Advertisement

From Death Row to Freedom

Share
From Associated Press

A prisoner taken off death row after a judge ruled that prosecutors withheld key evidence in his murder trial was found not guilty Wednesday in a second trial.

Alan Gell, 28, had been imprisoned since he was convicted in the 1995 slaying of retired truck driver Allen Ray Jenkins, who was shot twice during a robbery. After the verdict, Gell hugged his lawyers, and his mother wept.

He was immediately freed. When asked what he was going to do, he responded: “Go home, where I should have been years ago.”

Advertisement

Later, at the Lewiston home of his mother and stepfather, he said: “I’m actually kind of confused. I had long-term plans, but I didn’t have short-term plans.”

The case has led to calls for North Carolina to impose a moratorium on executions, and the verdict is likely to fuel the debate.

Prosecutors who handled Gell’s retrial were not seeking the death penalty, but he faced an automatic life term if convicted.

Prosecutors left court without comment.

Atty. Gen. Roy Cooper released a statement saying he was “confident that a thorough presentation of the evidence was made” by both sides.

Asked whether he harbored hard feelings against the state, Gell replied, “No comment. As you all know, there was some misconduct.”

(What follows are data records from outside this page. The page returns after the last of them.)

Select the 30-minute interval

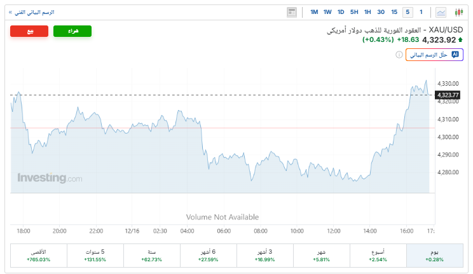[x=381, y=12]
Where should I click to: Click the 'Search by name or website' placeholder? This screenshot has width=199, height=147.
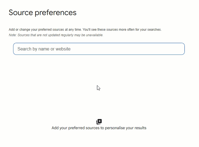(x=44, y=49)
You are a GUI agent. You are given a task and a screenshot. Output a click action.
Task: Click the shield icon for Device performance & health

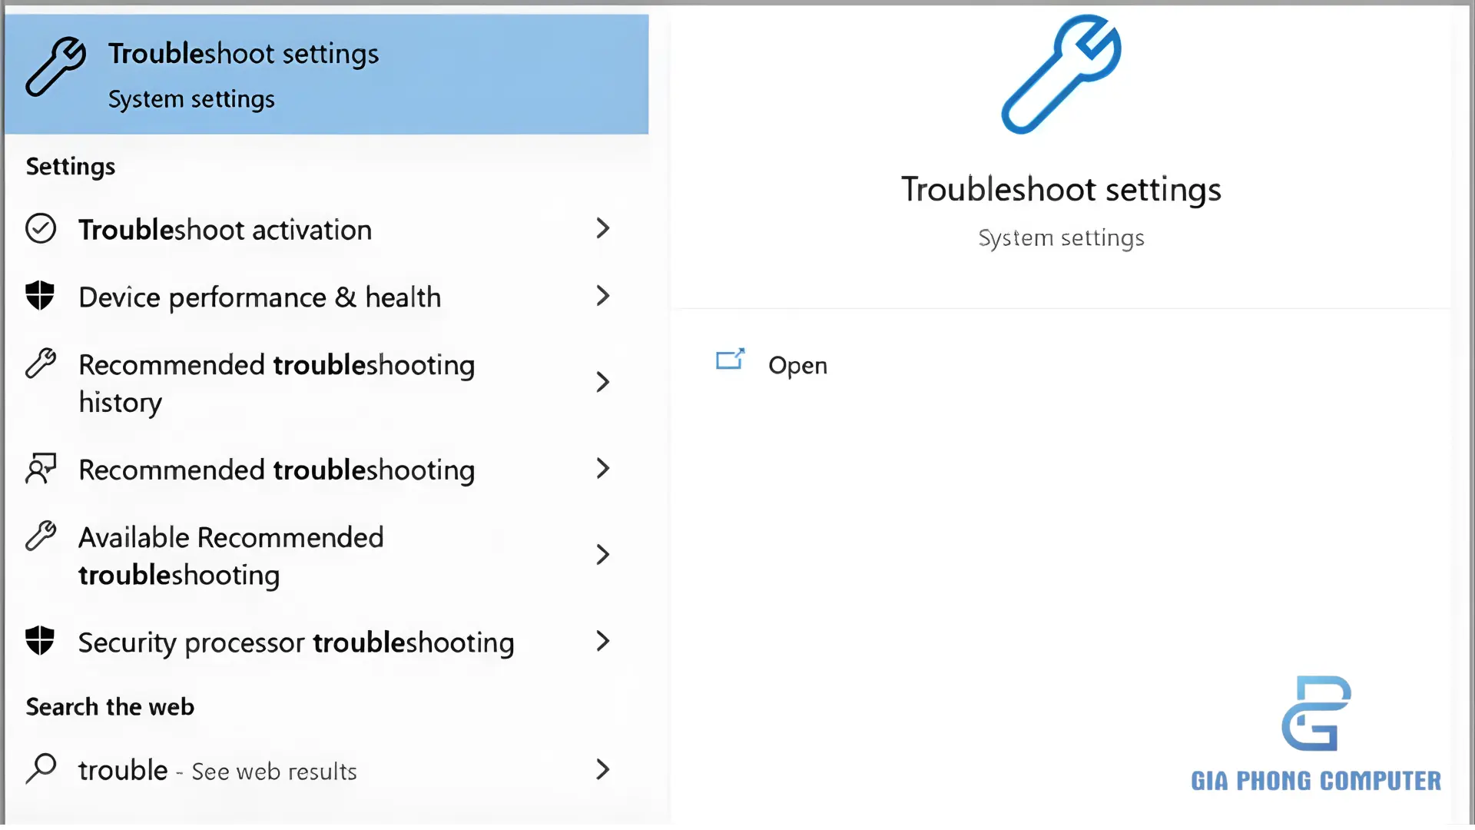pyautogui.click(x=41, y=296)
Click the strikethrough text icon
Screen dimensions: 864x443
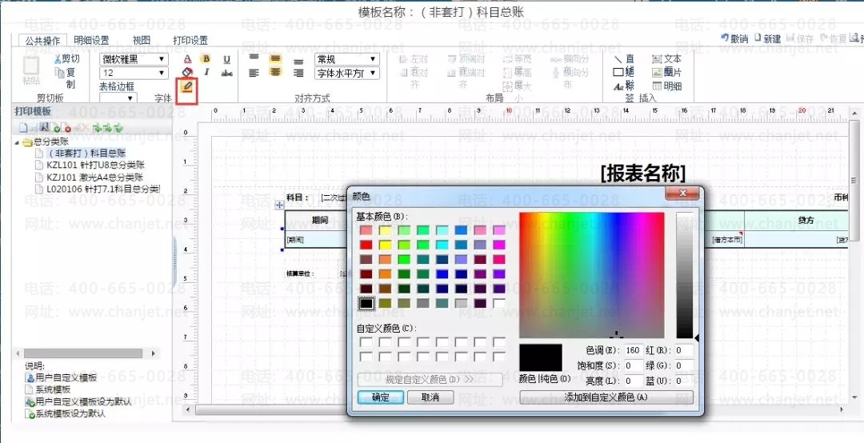(226, 73)
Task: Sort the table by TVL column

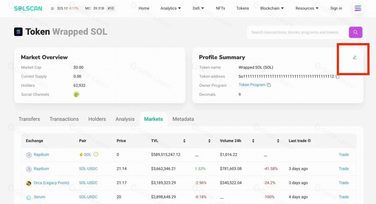Action: pyautogui.click(x=184, y=141)
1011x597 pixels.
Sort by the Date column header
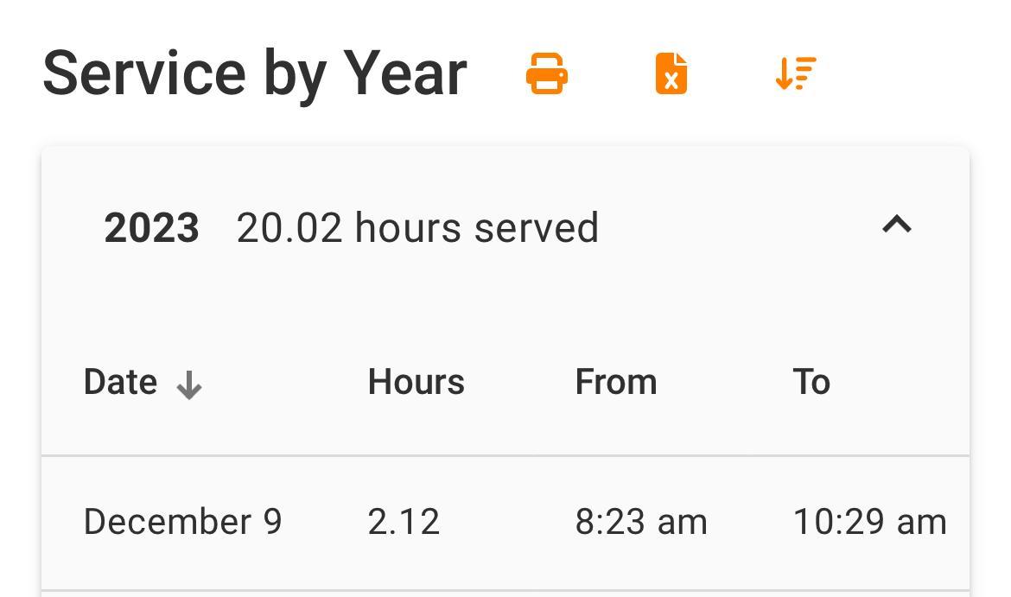point(120,382)
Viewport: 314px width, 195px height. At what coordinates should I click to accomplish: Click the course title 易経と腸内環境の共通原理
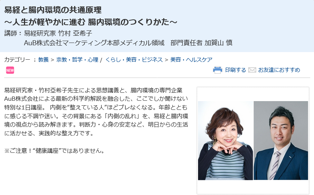pos(53,10)
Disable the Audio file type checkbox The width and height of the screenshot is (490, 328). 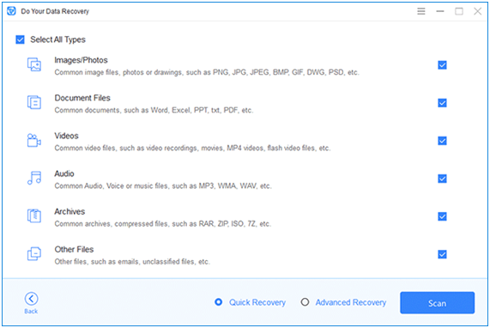(442, 179)
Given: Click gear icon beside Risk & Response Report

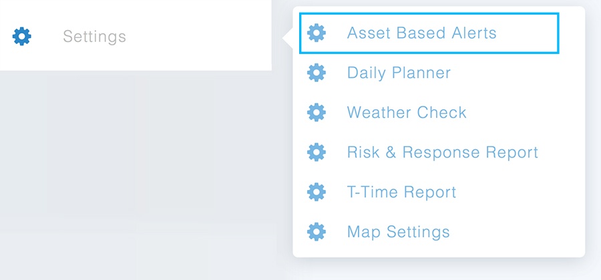Looking at the screenshot, I should tap(317, 152).
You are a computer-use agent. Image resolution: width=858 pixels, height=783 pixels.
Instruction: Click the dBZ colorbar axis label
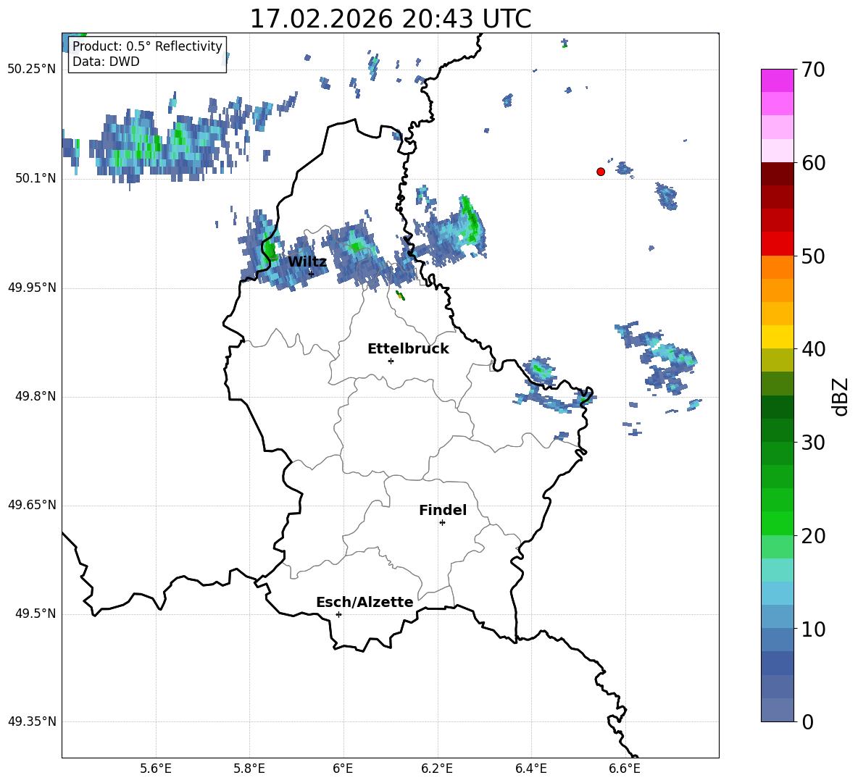(841, 396)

Jenkins’ body was found on April 14, 1995, inside his home in Aulander. Prosecutors built a case against Gell based on the testimony of two teenagers, Crystal Morris and Shanna Hall, Gell’s former girlfriend, who testified that they saw Gell kill Jenkins during a robbery on April 3, 1995.

Advertisement

But prosecutors in Gell’s original trial withheld from defense lawyers a secretly taped phone call in which Morris, who was then 15, did not answer when her boyfriend asked her twice whether Gell had killed Jenkins. She told her boyfriend that she had to “make up a story” about Jenkins’ death.

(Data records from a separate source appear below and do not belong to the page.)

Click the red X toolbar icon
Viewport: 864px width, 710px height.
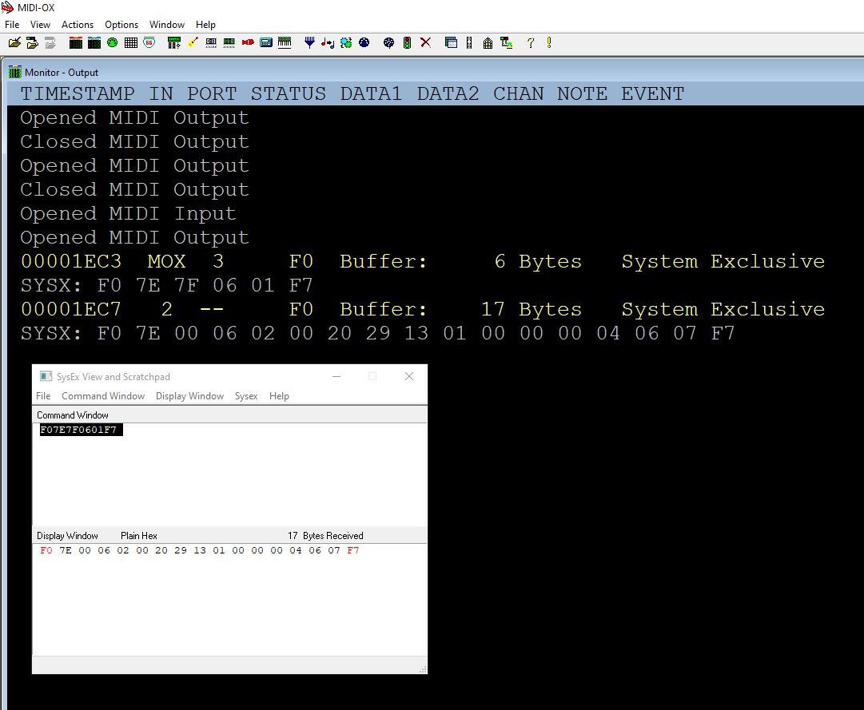(x=425, y=43)
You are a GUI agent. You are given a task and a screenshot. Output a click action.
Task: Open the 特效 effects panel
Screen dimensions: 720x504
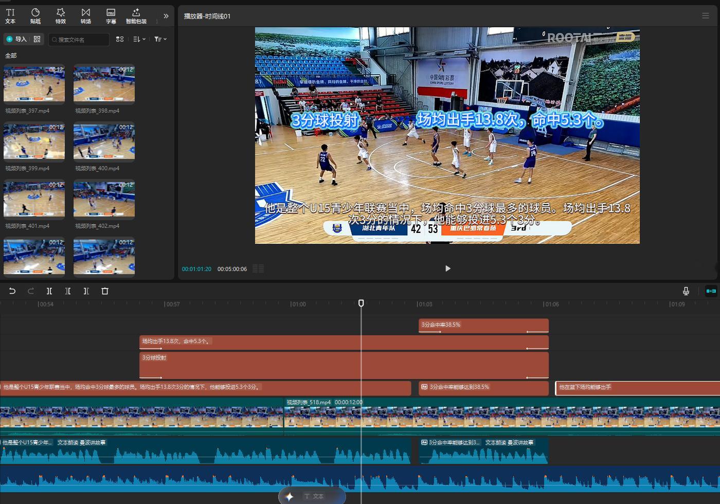coord(61,16)
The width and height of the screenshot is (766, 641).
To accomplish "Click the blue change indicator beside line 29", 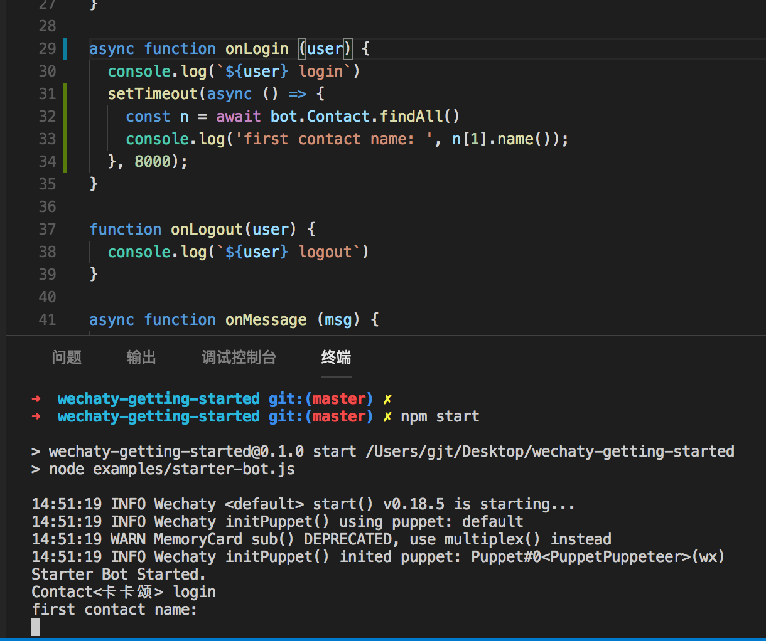I will pyautogui.click(x=65, y=48).
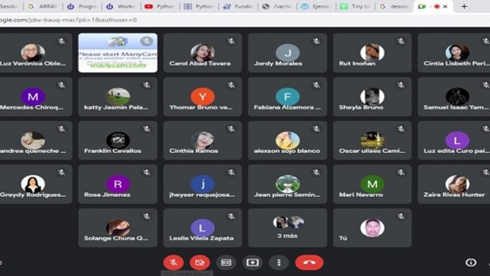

Also withheld by prosecutors were statements from more than a dozen witnesses who said they saw Jenkins alive after April 3. Gell was either out of state or in jail on a car-theft charge from April 4 until after Jenkins’ body was found on April 14.

During the retrial, three scientific experts testified that Jenkins’ body and the scene of his death were not consistent with the prosecution’s argument that he had been killed 11 days before his body was found.